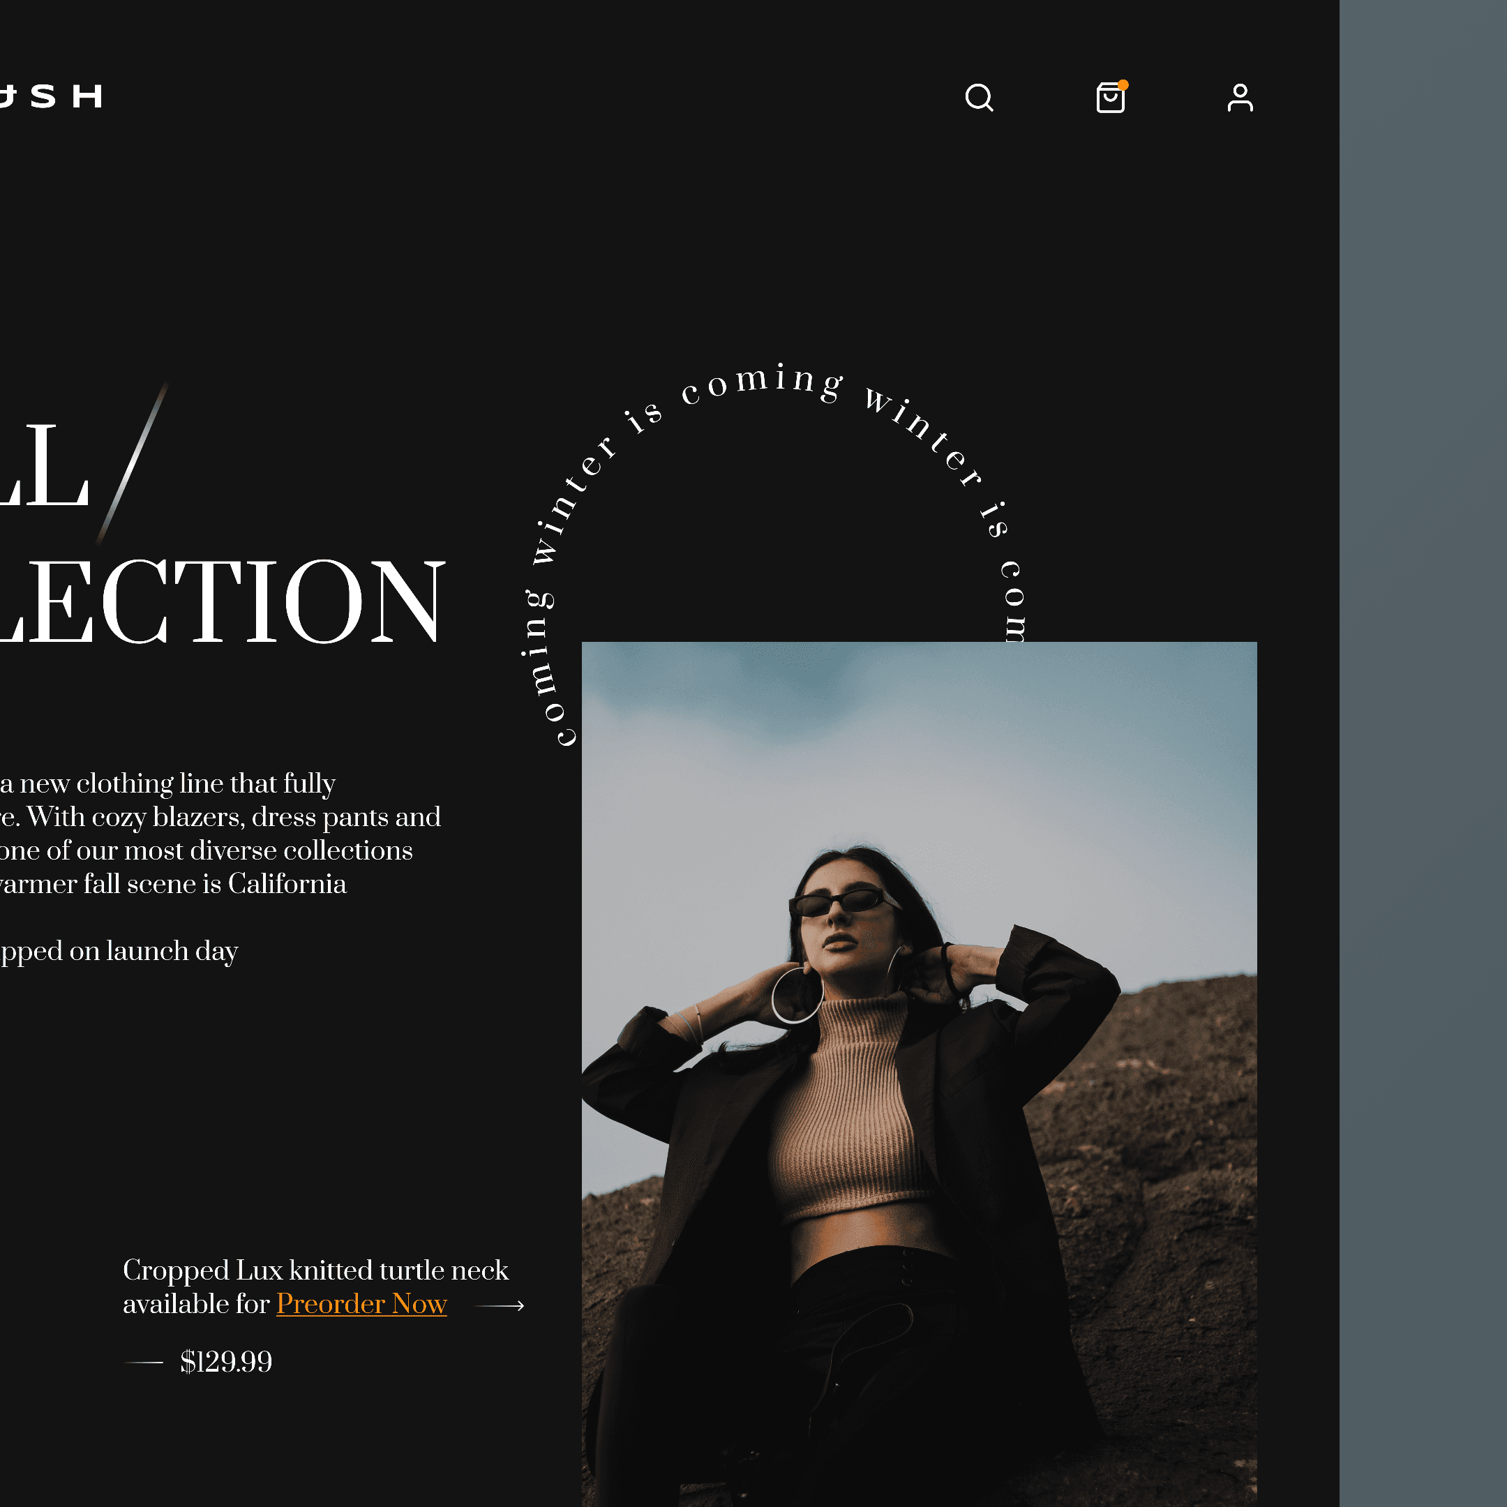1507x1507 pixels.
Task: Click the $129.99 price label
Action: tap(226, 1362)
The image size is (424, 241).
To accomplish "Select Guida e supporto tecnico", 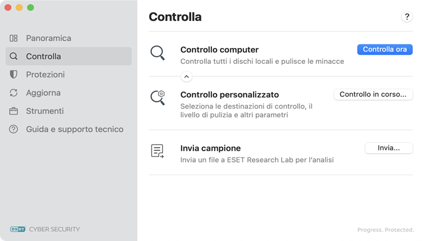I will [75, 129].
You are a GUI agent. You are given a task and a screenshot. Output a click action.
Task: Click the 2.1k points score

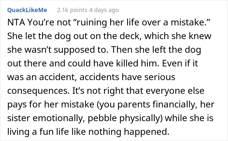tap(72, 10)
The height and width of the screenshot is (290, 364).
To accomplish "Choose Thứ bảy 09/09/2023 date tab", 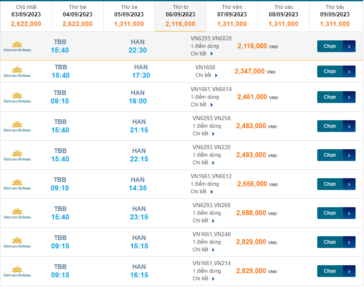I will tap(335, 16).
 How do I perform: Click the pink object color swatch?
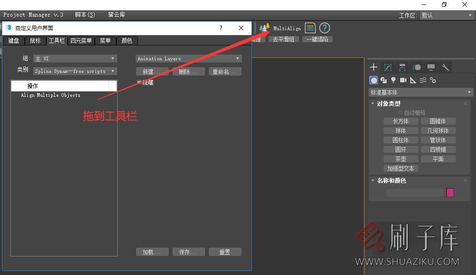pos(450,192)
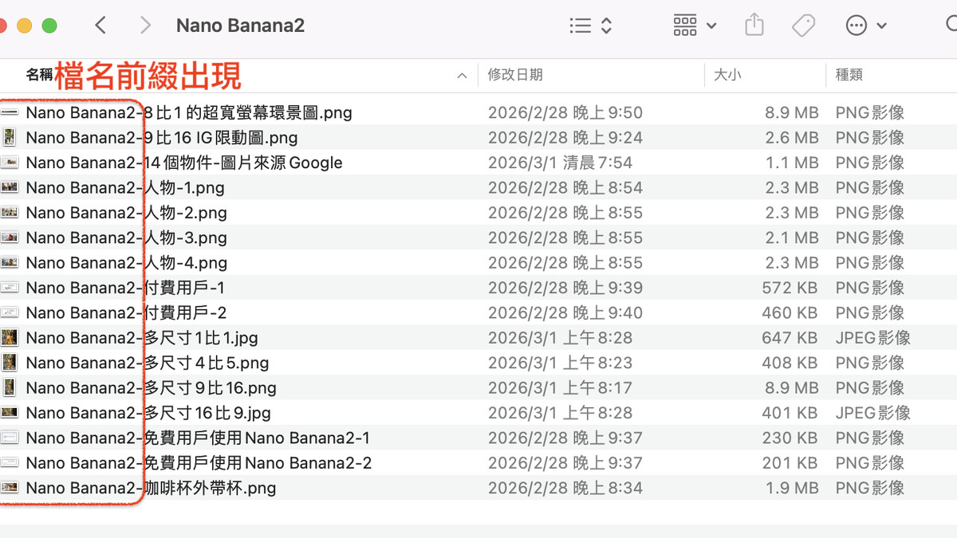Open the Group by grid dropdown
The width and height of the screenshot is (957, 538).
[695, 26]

--------------------------------------------------

## Exercise directions
No pictures belong in the answer. It must repeat exactly the lines from the line with "How do I perform: Click" through the final line of the records.

## Answer to the problem
 How do I perform: Click the pink object color swatch?
pos(450,192)
Open the Group by grid dropdown
The width and height of the screenshot is (957, 538).
[695, 26]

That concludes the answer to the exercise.